I’m delighted Doris Meissner has responded to my critique of the report she co-authored for the immigration-expansionist Migration Policy Institute, which falsely claims that we spend more money on immigration enforcement than on all other federal law enforcement combined. It gives me an opportunity to highlight a more lengthy critique of Meissner’s report by one of my colleagues, Jessica Vaughan, which looks at a number of the report’s “false statements, cherry-picked statistics, and inappropriate comparisons.”
In her response, Meissner never defends the core message of the report, which is, as the very first words of MPI’s own announcement put it: “The U.S. government spends more on federal immigration enforcement than on all other principal federal criminal law enforcement agencies combined.” The political goal of such a message is to create the impression that we now have in place an adequate (maybe more than adequate) enforcement infrastructure to proceed with amnesty.

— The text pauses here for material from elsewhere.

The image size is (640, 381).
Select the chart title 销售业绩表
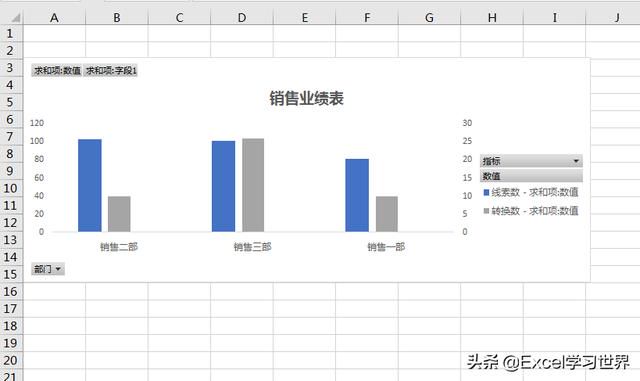coord(307,98)
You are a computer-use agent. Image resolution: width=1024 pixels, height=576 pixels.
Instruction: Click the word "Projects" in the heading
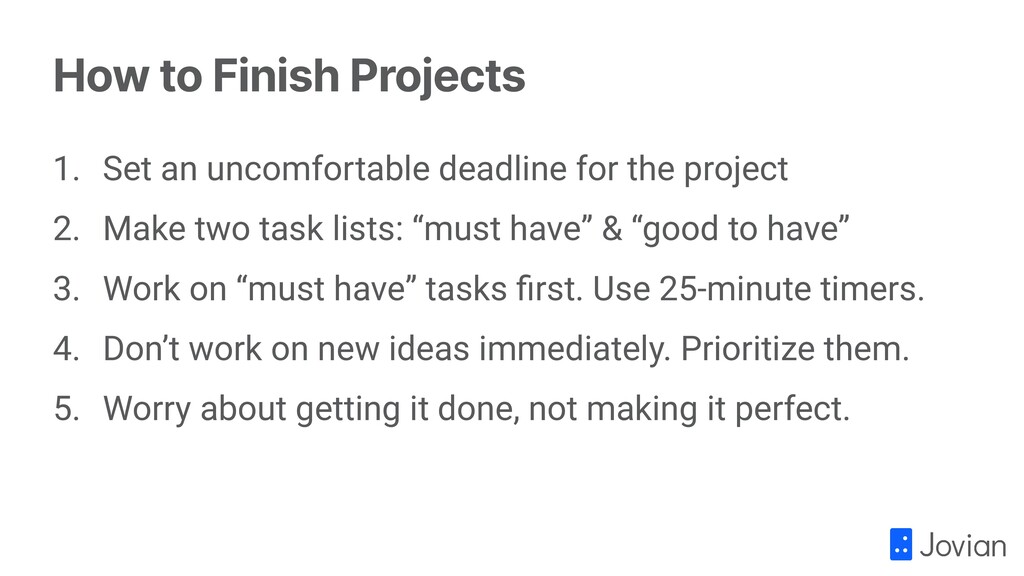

The report would have been useful without this overarching false claim — it brings together a good deal of data about the encouraging growth in resources devoted to immigration enforcement, after many years of neglect. You could even use it to make MPI’s pro-amnesty argument, pointing to it as evidence that we’ve spent a lot of money on enforcement, and the “enforcement first” demands of immigration hawks have been satisfied. (I have a piece in a queue somewhere arguing otherwise.)#more#
But that wasn’t enough. The authors apparently decided they needed to sex-up the report by making a bold claim, no matter how phony, that would garner press attention and hopefully go viral. And it appears to be working. Here are some headlines parroting MPI’s preferred storyline:
And, of course, the point of the exercise was commentary like this: “With enforcement tightened, time for immigration reform.”
The argument that we have enough enforcement to warrant moving on to amnesty (aka, “immigration reform”) is certainly plausible. It’s clearly incorrect, but can be made honestly.
But, as Vaughan points out in detail, MPI’s report cherry-picks numbers to reach the all-important more-than-all-other-federal-law-enforcement-combined statistic. You can read the critique, but a few examples: On the “other federal law enforcement” side of the ledger, MPI does not count the federal prison system and the U.S. Attorneys, even though it includes similar program expenses for Immigration and Customs Enforcement (ICE) and Customs and Border Protection (CBP). Also, Meissner, in her NRO response, justifies including CBP’s function of screening arriving passengers from abroad as law enforcement, but the report doesn’t include TSA’s budget on the other side — if one is law enforcement, so is the other.
And finally, this figure (from the Washington Times but reproduced directly from Figure 3, p. 21 of the full report) shows in graphic form the key takeaway peddled by MPI:
Since, as Meissner protests, “it is not possible to break down functions within these agencies” — i.e., ICE and CBP encompass functions formerly undertaken by the Customs Service as well as the INS — then why wasn’t the Customs Service budget from 1985 (before the two agencies were reshuffled and folded into DHS) included in the left-hand bar graph, to give a more realistic picture of growth in spending? The 1985 budget of the Customs Service was $725 million, more than that of the INS, and including it would have offered a more accurate — but less dramatic — picture.
Alternatively, the report’s authors could have offered a rough estimate of the share of customs-related activities in today’s ICE and CBP by inflation-adjusting the last independent Customs Service budget (from FY 2003 — it comes out to about $4.4 billion) and subtracting it from the 2012 total.
But you can’t exclude Customs from the “before” picture and include it in the “after” picture and claim you’re being honest.
If you’ve read this far, you probably already have an opinion as to whether our current immigration enforcement is adequate. But you’re not the MPI report’s target market. The point of the more-than-all-other-federal-law-enforcement-combined factoid was to get it widely enough disseminated in the media that it would become an accepted part of the immigration debate and be hard to debunk, like Bush’s supposed 44 percent share of the Hispanic vote in 2008. In the coming debates over immigration, expect to hear Meissner’s factoid cited repeatedly by amnesty supporters from both political parties.